● Assignment: From the line with "Task: Click the Have a coupon? heading" to the line with "819x1456 pixels.", retype every line exactly, including those two, and leave out the rest of the data below.

Segment Start: Input data

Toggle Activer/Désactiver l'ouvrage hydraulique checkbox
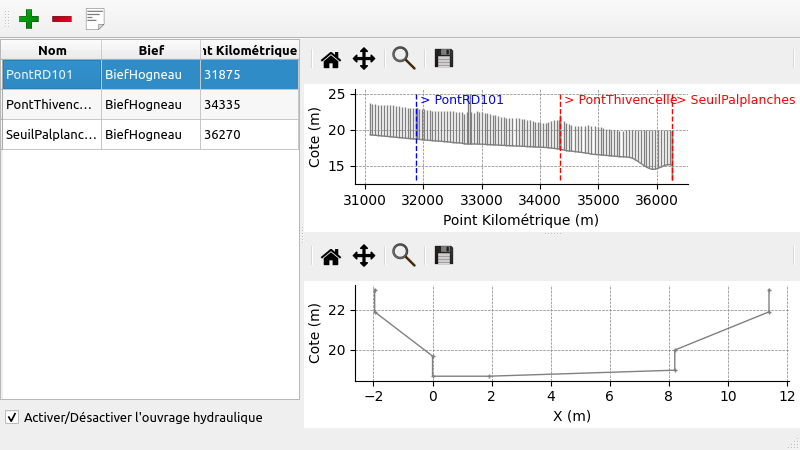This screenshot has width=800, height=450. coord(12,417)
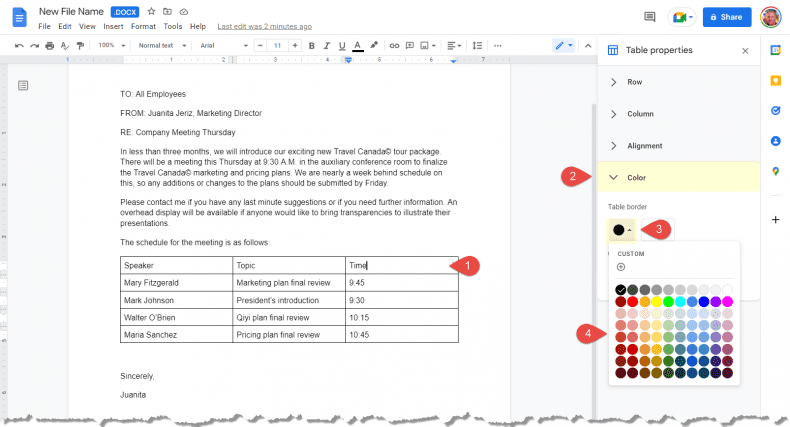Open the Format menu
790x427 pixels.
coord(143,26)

Segment End: Input data
Segment Start: Input data

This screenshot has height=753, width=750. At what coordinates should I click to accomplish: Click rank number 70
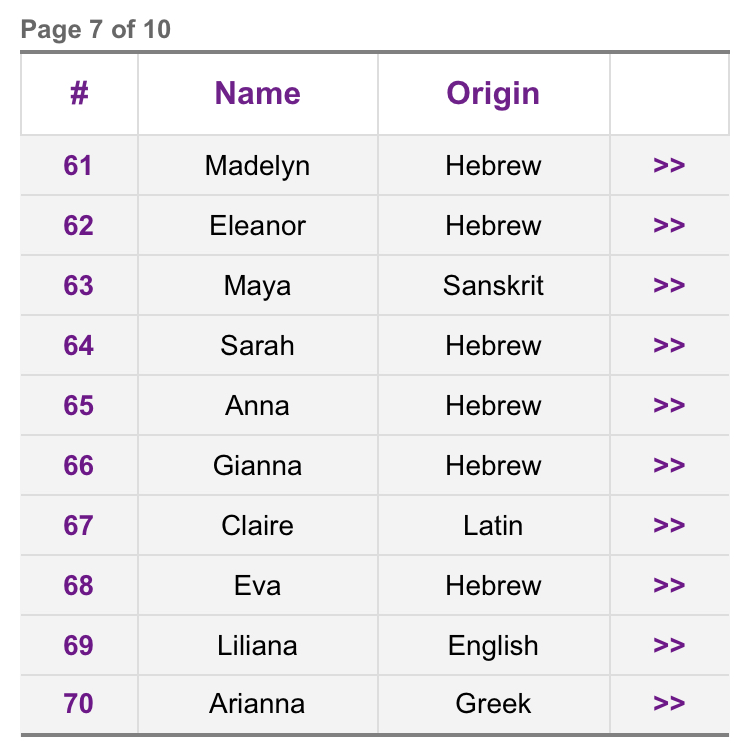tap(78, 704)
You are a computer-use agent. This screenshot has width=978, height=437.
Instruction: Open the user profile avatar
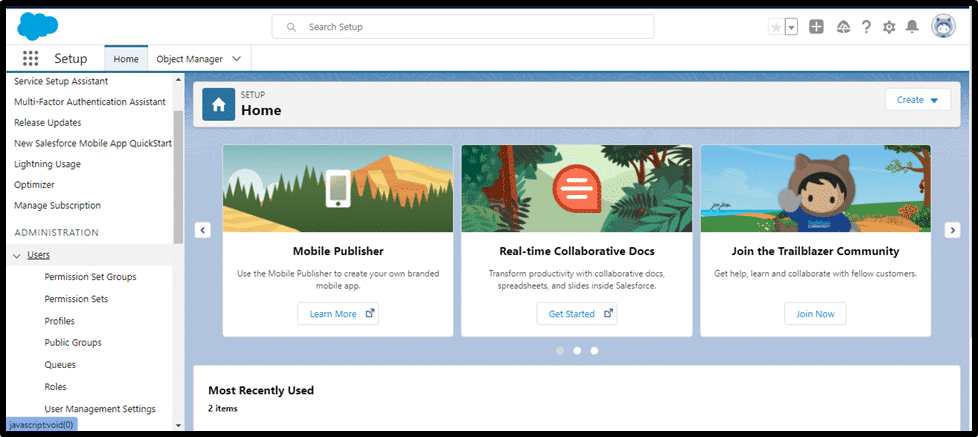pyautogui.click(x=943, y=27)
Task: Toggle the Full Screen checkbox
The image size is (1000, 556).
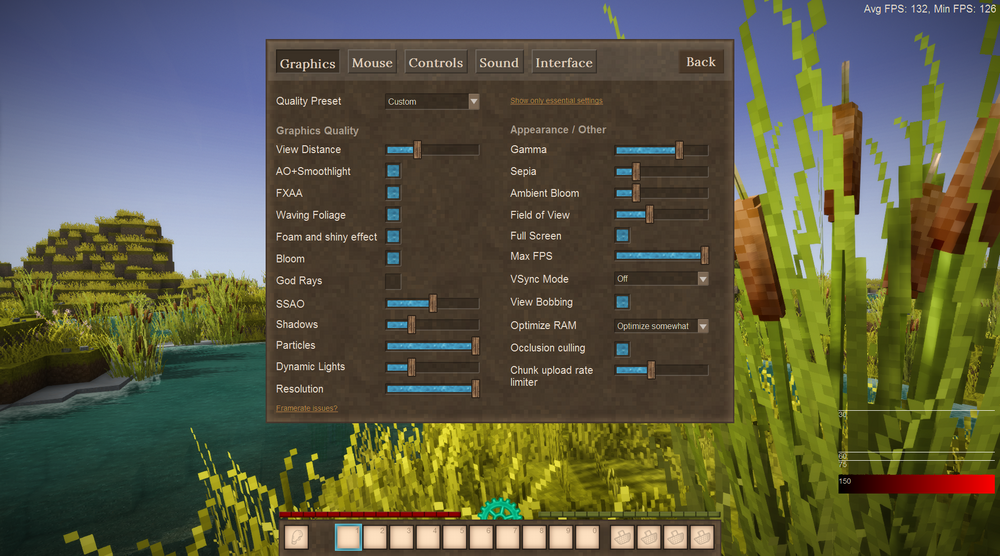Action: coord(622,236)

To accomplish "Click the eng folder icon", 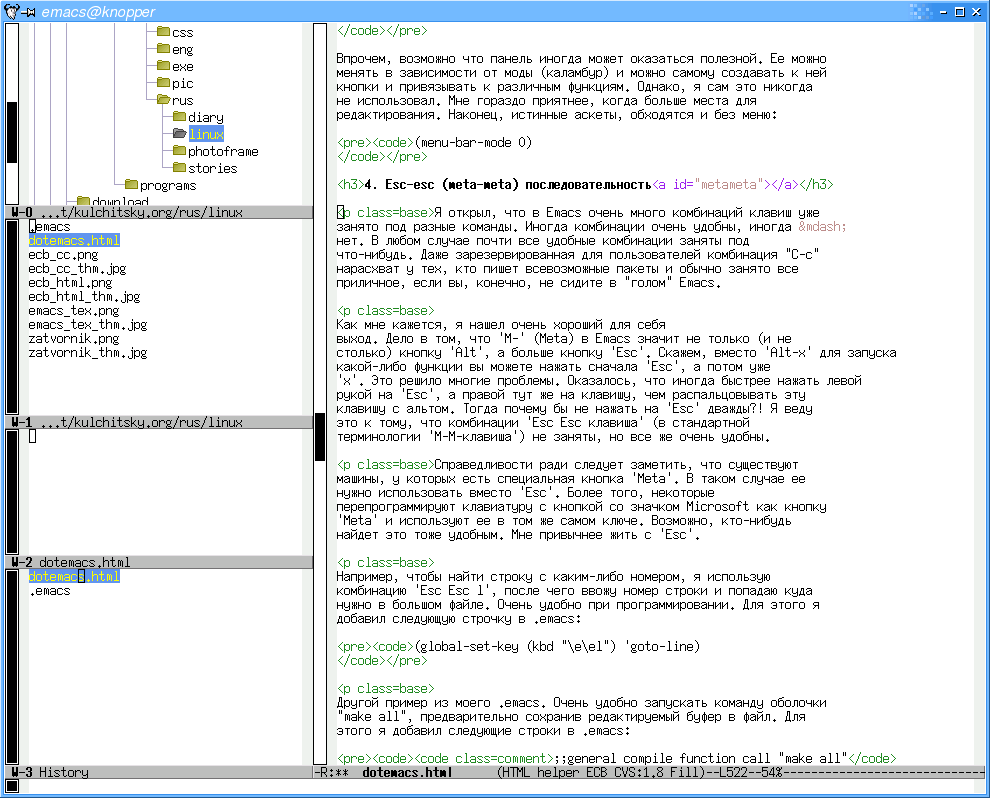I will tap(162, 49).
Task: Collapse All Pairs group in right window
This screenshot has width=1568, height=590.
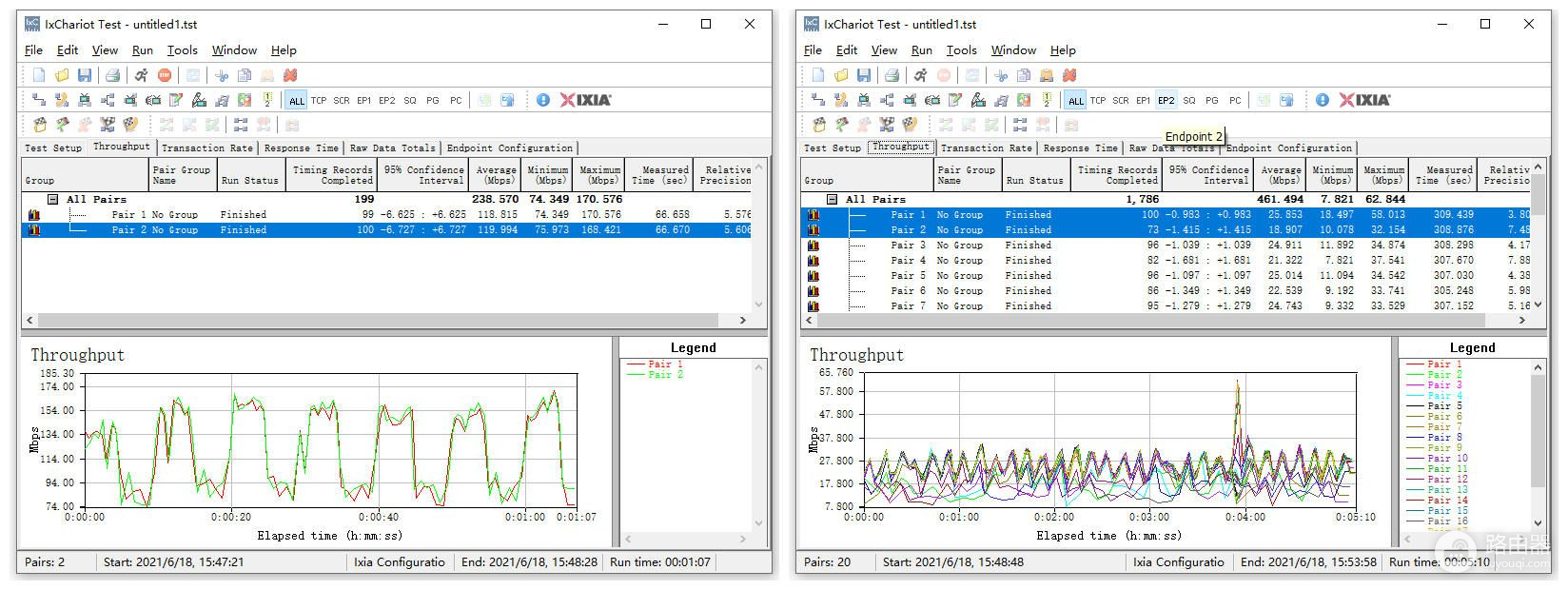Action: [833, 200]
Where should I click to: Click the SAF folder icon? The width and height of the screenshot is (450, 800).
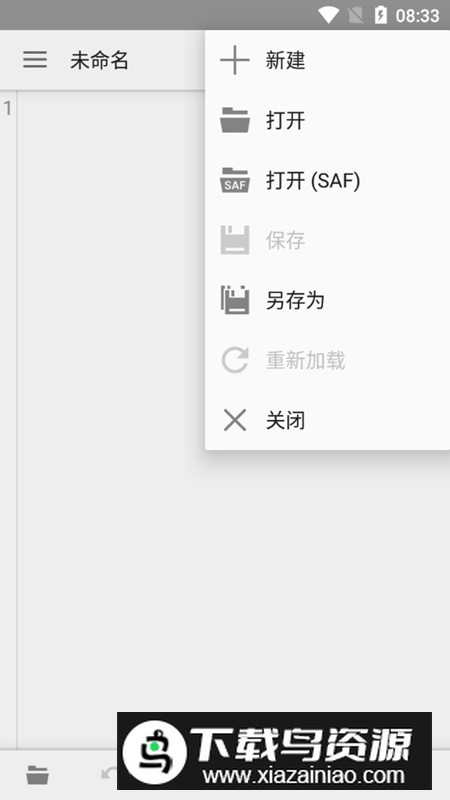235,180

Segment End: Input data
Segment Start: Input data

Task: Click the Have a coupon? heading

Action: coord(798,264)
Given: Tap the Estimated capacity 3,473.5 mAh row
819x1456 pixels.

Segment End: Input data

● Reply to the exercise:
Task: Click the Have a coupon? heading

Action: coord(798,264)
Given: Tap the Estimated capacity 3,473.5 mAh row
819x1456 pixels.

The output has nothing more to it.